(Record excerpts Opens)
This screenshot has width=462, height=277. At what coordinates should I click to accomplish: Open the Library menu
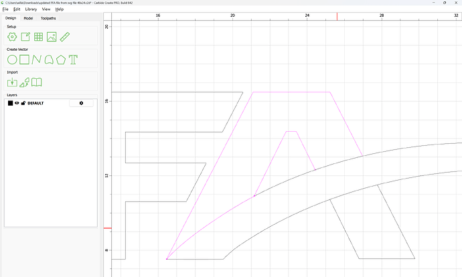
(Record excerpts Closes)
(Record excerpts Opens)
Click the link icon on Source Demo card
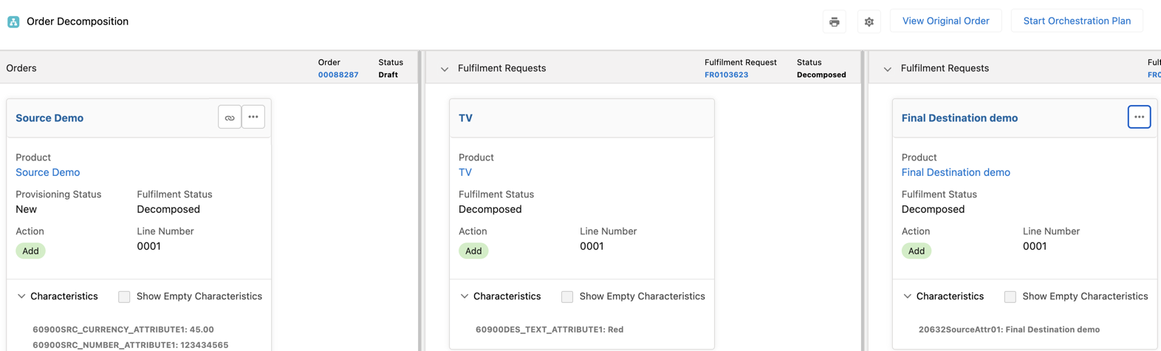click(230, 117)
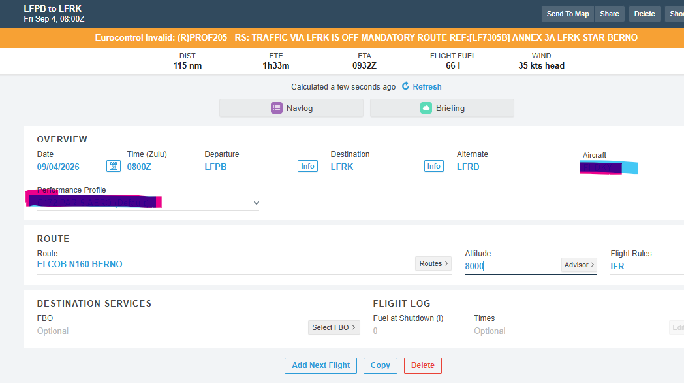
(Record excerpts Closes)
(Record excerpts Opens)
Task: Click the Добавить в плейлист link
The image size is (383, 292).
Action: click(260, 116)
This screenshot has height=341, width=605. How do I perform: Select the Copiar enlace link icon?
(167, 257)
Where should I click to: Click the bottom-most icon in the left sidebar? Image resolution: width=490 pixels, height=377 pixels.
(Record excerpts Closes)
• [Action item] A word-for-word copy of the lines above from the one with "The image size is (383, 292)." through the one with "Where should I", inclusive, is the only output wanted.

• [Answer area]
The image size is (383, 292).
Action: click(260, 116)
This screenshot has height=341, width=605. How do I perform: Select the Copiar enlace link icon?
(167, 257)
Where should I click to: Click the bottom-most icon in the left sidebar? Image resolution: width=490 pixels, height=377 pixels.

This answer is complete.